甲子園の風BACK NUMBER
地方強豪が全国の強豪になるには?
聖光学院で考える甲子園ベスト8の壁。
text by
田口元義Genki Taguchi
photograph byKyodo News
posted2013/04/03 10:30
スタンドに礼をした後、引き上げる聖光ナインたち。約4年間、県内公式戦負け無しの誇りと責任をもって、夏の大会で再びベスト8の壁に挑んでほしい。
たった3点ではある。
しかし、この3点にこそ、聖光学院の新たな可能性が秘められていた。
敦賀気比との準々決勝。0対9と大量リードを許した8回だった。
1死一塁から1番・八百板飛馬の二塁打で二、三塁とチャンスを広げると、2死後、3番・園部聡の2点タイムリー二塁打、4番・佐藤昌平のレフト前安打で一挙3点を奪う。
試合には3対9で敗れたが、斎藤智也監督は試合後、8回の攻撃を称え、このように試合を振り返った。
「『お前たちは打てないよ』とずっと煽ってきたことで、選手たちも意気に感じてくれていました。ワンサイドゲームになってしまいましたし、力の無さを感じましたけど、8回に3点を取ることができましたから。(敗色濃厚の展開を)精神力でカバーしながら我慢強く、粘り強く戦ってくれました」
盗塁やバントで相手を揺さぶりながら、着実に1点を積み重ねる――。これまでの聖光学院であれば機動力野球を身上とし、大量リードされている試合でも1点を確実に取りに行くケースが少なくなかった。
それが、敦賀気比戦では0対9から強攻策に打って出たのだ。
小技を駆使する以前のスタイルは“弱者の兵法”だった。
負けを確信しての作戦ではない。チャンスの場面で上位打線に回ってきた巡り合わせもあっただろうが、このような場面で強打を展開したのは、春夏合わせて12回の甲子園で得た教訓があったからだ。
明豊に0対20と大敗を喫し、屈辱を味わった初出場の'01年夏。斎藤監督いわく、「あの頃は、まだ弱かった」という。
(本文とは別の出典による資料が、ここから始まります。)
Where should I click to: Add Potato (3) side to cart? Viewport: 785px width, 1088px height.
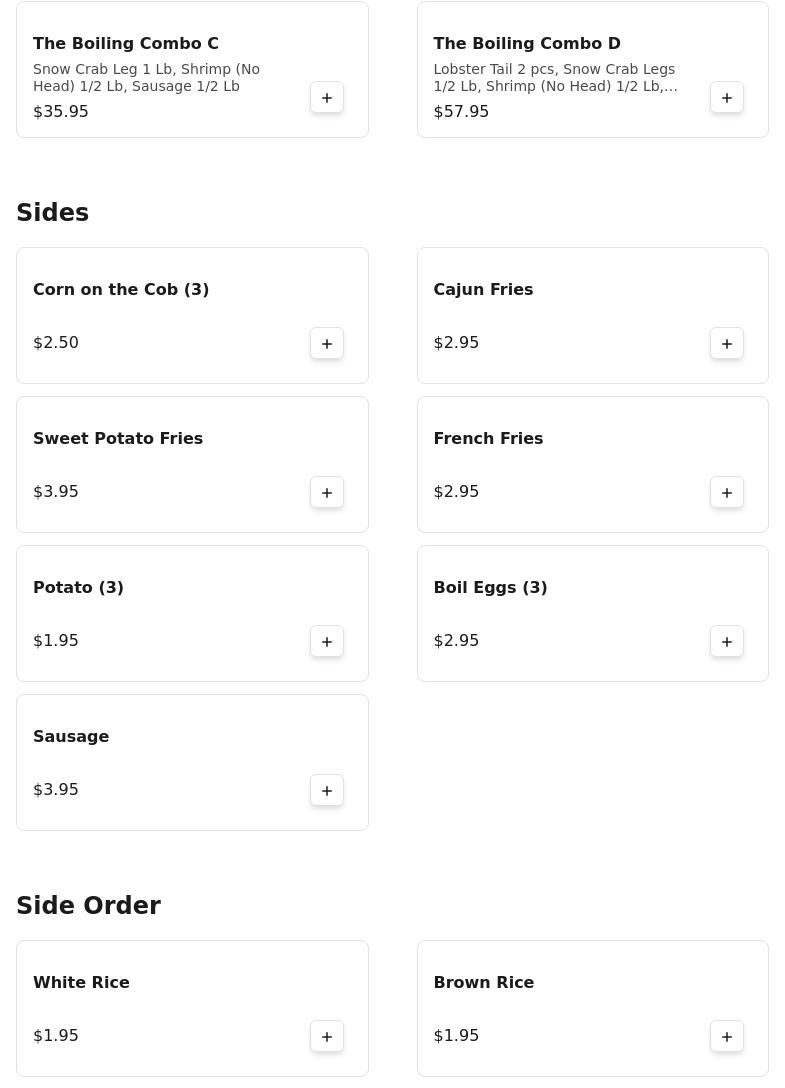[327, 642]
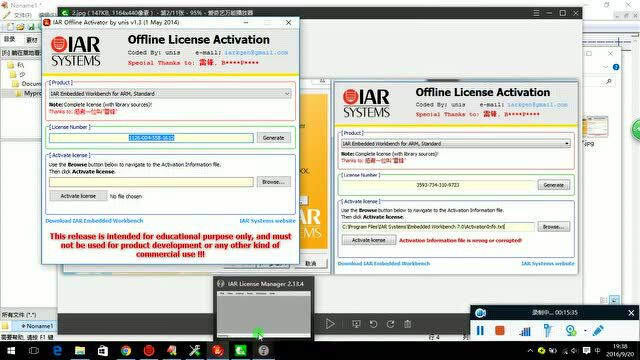This screenshot has width=640, height=360.
Task: Rotate image right in the viewer toolbar
Action: pos(391,324)
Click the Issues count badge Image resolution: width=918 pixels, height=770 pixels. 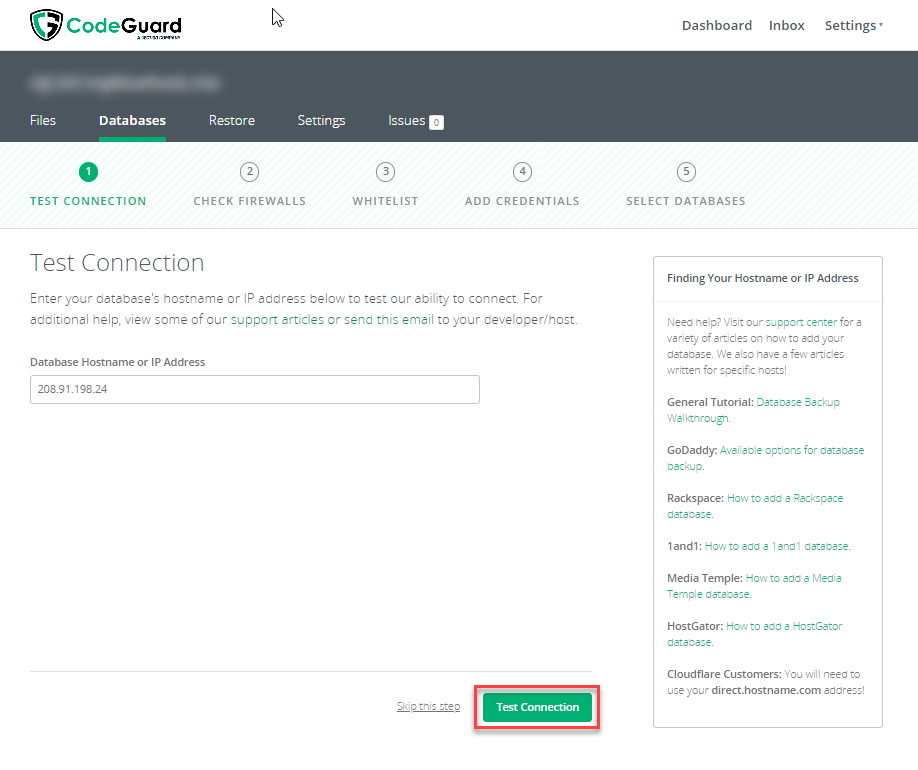point(436,122)
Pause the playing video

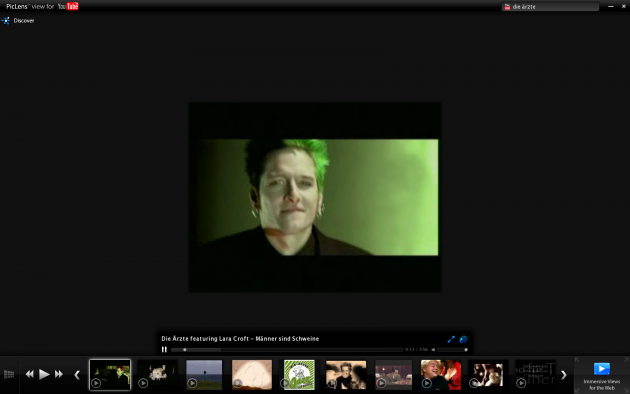click(x=164, y=349)
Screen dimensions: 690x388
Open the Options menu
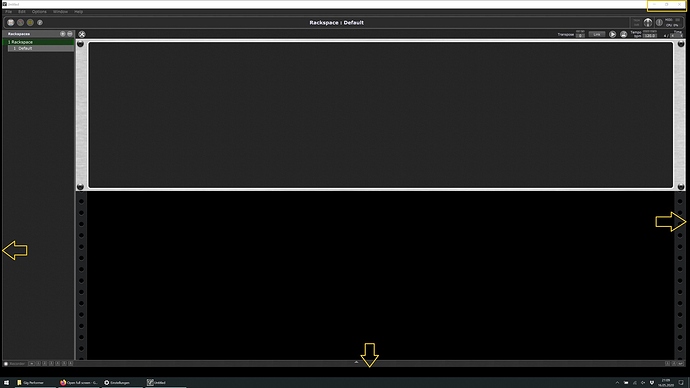39,12
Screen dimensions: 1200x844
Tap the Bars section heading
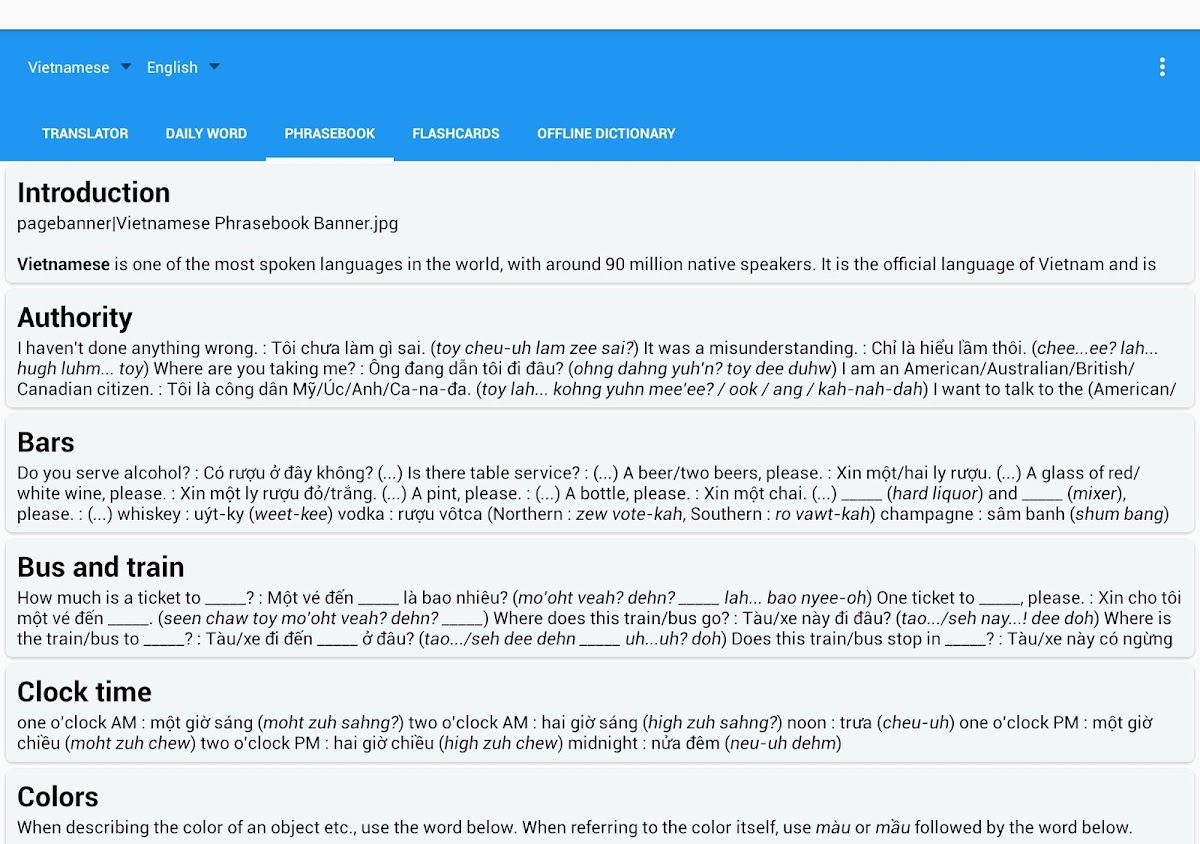click(x=46, y=443)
だからこそ、打順に関係なく送りバントや盗塁、ヒットエンドラン、スクイズなど小技を駆使して確実に1点を取る野球を確立する必要があったのだ。
斎藤監督は、その理由についてこう話してくれたことがある。
「選手の力がないなかでも甲子園に連れて行ってやりたい。だから、1点に対するこだわりを大事にしていく必要があった。あの時代の野球は正しいと自信を持って言えるよ」
1点にこだわる野球は、'04年夏、'07年夏にベスト16という成果を生み、聖光学院の名を全国区にまで押し上げるなど結実する。